Keep in mind that the results published in the paper were obtained with a pre-release of Bob (older than 1.0.0). You might hence observe slight differences when running the scripts with Bob 1.2.0.

Note for Grid Users

At Idiap, we use the powerful Sun Grid Engine (SGE) to parallelize our job submissions as much as we can. At the Biometrics group, we have developed a little toolbox gridtk that can submit and manage jobs at the Idiap computing grid through SGE.

The following sections will explain how to reproduce the paper results in single (non-gridified) jobs. If you are at Idiap, you could run the following commands on the SGE infrastructure, by applying the ‘–grid’ flag to any command. This may also work on other locations with an SGE infrastructure, but will likely require some configuration changes in the gridtk utility.

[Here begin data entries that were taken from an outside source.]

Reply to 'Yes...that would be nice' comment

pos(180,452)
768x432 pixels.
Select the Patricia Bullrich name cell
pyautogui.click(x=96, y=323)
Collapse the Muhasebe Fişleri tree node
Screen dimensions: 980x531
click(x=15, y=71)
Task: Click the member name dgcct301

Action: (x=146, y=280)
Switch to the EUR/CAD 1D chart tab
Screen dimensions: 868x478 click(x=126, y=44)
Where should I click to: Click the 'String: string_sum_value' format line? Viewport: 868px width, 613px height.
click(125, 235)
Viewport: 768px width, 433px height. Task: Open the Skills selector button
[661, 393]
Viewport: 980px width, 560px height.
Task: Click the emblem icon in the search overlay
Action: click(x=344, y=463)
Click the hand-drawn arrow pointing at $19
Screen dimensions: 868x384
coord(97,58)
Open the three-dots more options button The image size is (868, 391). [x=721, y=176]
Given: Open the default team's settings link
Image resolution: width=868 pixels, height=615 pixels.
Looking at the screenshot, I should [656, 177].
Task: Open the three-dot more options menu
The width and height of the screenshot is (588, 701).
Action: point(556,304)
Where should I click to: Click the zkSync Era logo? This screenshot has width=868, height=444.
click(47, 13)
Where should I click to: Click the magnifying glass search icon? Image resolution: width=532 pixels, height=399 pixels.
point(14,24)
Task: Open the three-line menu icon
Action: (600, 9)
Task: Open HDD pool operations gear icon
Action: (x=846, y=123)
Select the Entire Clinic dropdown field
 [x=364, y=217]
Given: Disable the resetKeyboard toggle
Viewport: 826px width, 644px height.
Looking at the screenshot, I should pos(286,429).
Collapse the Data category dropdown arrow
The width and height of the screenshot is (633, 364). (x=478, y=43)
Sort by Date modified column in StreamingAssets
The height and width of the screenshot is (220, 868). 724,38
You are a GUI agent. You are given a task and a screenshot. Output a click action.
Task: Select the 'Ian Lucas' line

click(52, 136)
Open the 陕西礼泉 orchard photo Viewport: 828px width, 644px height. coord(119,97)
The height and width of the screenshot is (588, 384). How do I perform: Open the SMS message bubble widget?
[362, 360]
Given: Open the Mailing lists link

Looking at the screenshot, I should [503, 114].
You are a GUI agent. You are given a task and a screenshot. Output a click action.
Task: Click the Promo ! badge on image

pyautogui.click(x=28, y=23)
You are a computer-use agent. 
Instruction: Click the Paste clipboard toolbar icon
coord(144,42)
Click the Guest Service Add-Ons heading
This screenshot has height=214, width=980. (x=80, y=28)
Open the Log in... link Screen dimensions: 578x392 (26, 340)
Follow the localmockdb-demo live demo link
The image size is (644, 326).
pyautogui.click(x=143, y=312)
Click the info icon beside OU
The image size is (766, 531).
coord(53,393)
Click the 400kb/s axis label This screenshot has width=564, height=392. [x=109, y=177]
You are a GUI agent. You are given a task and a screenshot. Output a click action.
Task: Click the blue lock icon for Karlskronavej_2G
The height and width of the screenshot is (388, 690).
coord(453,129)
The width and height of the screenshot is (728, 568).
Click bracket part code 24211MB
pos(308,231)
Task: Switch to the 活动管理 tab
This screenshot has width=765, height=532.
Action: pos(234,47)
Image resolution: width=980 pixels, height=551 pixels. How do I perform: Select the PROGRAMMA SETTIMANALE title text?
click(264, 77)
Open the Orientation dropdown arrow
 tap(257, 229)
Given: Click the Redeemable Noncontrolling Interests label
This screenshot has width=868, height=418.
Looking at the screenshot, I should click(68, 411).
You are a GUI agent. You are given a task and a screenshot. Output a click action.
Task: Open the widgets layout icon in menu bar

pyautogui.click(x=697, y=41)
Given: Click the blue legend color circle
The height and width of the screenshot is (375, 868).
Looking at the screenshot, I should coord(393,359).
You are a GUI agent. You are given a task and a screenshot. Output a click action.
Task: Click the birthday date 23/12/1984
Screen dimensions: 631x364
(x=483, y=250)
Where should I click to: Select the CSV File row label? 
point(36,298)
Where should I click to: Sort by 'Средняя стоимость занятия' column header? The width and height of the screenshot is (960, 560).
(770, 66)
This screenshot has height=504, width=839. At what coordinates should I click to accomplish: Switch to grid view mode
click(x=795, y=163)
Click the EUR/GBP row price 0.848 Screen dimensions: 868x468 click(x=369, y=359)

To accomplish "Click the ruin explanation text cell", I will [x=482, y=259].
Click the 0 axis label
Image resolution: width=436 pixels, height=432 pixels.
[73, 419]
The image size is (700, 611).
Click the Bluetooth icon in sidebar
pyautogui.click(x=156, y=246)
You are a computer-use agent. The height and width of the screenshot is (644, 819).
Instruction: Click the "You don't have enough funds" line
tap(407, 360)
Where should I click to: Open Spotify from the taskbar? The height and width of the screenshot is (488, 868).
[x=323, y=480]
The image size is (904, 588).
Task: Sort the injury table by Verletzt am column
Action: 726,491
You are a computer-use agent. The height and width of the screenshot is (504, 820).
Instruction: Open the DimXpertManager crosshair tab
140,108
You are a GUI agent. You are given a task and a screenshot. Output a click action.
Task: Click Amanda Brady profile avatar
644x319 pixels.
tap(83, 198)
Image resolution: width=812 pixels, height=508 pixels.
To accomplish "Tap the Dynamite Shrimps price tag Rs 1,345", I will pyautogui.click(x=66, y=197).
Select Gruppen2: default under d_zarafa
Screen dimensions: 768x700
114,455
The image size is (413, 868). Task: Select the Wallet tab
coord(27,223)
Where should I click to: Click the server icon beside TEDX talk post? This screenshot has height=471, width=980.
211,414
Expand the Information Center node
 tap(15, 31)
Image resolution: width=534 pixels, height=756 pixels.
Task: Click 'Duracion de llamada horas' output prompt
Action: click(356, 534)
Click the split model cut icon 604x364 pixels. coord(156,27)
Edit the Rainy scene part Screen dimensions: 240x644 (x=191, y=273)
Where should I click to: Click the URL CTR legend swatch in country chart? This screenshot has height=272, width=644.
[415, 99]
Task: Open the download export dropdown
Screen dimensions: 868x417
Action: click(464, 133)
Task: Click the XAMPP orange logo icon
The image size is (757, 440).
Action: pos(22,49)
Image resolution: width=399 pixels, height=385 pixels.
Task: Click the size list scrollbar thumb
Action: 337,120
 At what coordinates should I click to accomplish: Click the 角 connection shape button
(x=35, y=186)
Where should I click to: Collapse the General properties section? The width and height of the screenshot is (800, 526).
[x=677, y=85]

Labeled Faces in the Wild dataset

The experiments of this section are performed on the LFW (Labeled Faces in the Wild) protocol. The features are publicly available and will be automatically downloaded from this webpage if you follow the instruction below. They were extracted on the LFW images aligned with the funneling algorithm.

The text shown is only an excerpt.